INSTRUCTIONS TO FOLLOW:
Render the records in the stretch from the line containing "Given: Toggle the checkmark in Peru's row" through the line containing "pyautogui.click(x=1635, y=872)" as a two-column CSV with the columns request and answer. Give one row for each request, and put its text and its answer each in one quoted field with line breaks replaced by spaces.
%%
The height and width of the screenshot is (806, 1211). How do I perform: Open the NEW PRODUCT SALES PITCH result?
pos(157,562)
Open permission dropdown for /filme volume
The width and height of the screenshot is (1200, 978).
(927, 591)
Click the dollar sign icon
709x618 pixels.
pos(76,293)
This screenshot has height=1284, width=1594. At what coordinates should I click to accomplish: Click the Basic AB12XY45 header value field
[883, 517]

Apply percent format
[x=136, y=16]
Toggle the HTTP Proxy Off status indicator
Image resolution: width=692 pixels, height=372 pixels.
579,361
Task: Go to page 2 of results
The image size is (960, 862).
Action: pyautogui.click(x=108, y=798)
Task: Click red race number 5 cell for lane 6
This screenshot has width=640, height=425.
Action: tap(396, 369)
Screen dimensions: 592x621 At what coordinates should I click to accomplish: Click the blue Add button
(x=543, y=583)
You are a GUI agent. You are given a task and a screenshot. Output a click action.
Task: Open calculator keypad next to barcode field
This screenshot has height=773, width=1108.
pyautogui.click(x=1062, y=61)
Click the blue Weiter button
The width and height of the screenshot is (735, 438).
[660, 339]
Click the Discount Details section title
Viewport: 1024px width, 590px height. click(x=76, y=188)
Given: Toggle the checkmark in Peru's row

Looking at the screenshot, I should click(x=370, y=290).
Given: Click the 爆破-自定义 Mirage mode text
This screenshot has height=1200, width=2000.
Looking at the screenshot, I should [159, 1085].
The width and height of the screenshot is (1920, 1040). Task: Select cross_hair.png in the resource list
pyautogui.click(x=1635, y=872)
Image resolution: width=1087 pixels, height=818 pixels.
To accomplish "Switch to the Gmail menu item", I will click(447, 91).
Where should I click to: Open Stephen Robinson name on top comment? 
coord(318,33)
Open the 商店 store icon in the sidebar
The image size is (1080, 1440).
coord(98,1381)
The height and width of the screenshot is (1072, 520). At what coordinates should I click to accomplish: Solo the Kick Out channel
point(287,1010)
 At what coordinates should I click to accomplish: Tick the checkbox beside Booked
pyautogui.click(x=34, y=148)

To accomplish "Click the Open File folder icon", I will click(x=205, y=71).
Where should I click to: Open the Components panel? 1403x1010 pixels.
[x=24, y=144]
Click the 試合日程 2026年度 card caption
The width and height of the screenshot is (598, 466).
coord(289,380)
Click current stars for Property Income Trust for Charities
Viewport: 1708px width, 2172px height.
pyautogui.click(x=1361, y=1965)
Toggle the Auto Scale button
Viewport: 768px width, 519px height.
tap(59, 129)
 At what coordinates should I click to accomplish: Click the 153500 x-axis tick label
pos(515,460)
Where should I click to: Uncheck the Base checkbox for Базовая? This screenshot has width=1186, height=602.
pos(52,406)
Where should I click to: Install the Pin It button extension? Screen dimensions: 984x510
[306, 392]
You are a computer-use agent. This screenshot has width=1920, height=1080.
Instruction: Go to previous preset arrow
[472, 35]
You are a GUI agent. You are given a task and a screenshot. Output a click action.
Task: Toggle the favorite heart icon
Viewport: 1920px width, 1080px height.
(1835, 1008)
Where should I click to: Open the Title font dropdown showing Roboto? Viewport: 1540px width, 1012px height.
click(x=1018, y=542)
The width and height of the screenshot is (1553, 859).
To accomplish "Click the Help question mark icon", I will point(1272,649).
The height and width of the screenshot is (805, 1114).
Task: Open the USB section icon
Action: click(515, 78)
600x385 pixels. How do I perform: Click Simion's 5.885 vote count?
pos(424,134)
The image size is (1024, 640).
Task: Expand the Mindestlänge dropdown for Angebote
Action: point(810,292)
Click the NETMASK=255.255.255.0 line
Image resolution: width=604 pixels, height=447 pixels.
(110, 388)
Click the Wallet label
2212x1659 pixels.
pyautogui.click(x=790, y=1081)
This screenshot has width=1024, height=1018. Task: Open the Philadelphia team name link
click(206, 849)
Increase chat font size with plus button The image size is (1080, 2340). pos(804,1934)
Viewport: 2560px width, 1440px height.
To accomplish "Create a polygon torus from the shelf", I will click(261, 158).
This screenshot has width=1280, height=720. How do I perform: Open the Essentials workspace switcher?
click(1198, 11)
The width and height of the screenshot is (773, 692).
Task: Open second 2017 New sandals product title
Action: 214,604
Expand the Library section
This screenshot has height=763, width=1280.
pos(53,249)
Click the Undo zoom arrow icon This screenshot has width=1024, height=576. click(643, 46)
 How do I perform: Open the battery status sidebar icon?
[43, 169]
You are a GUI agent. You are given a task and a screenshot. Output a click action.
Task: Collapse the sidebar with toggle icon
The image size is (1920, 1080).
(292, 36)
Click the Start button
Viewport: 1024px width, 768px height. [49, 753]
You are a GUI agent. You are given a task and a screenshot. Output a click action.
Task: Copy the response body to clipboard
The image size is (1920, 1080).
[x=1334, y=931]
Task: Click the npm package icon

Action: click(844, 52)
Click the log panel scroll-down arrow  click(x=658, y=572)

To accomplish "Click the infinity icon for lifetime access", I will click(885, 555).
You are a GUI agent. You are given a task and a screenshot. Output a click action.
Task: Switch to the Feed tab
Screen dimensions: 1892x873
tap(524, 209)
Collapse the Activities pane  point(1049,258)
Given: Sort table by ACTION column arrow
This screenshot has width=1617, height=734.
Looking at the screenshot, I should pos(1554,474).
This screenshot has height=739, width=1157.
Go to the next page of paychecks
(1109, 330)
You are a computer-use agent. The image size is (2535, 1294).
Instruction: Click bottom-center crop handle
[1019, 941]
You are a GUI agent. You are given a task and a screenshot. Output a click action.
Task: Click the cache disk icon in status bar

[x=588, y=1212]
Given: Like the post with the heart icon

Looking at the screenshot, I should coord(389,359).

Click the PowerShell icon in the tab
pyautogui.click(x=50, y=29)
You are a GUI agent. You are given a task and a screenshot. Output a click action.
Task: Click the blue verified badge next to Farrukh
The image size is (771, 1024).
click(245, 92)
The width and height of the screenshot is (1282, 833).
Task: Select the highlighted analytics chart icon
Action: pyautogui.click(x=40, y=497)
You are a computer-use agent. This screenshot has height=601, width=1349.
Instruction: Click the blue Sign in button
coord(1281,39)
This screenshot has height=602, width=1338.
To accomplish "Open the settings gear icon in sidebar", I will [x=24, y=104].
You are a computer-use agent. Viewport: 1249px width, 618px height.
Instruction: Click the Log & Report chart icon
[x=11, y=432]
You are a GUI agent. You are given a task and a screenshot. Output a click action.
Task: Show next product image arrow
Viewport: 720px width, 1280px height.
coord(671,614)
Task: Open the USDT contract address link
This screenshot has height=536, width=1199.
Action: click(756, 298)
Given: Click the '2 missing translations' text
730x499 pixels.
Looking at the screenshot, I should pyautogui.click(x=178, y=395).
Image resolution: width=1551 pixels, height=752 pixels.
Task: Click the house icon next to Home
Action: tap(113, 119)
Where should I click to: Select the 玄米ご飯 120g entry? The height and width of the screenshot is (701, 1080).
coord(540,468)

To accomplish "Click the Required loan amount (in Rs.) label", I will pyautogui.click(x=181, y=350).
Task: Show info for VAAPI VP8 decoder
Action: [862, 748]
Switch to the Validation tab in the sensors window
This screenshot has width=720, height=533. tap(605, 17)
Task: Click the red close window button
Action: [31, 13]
%%
EXPECTED ANSWER:
request,answer
"Given: Toggle the checkmark in Peru's row","Looking at the screenshot, I should click(x=370, y=290)."
"Given: Click the 爆破-自定义 Mirage mode text This screenshot has height=1200, width=2000.","Looking at the screenshot, I should [159, 1085]."
"The width and height of the screenshot is (1920, 1040). Task: Select cross_hair.png in the resource list","pyautogui.click(x=1635, y=872)"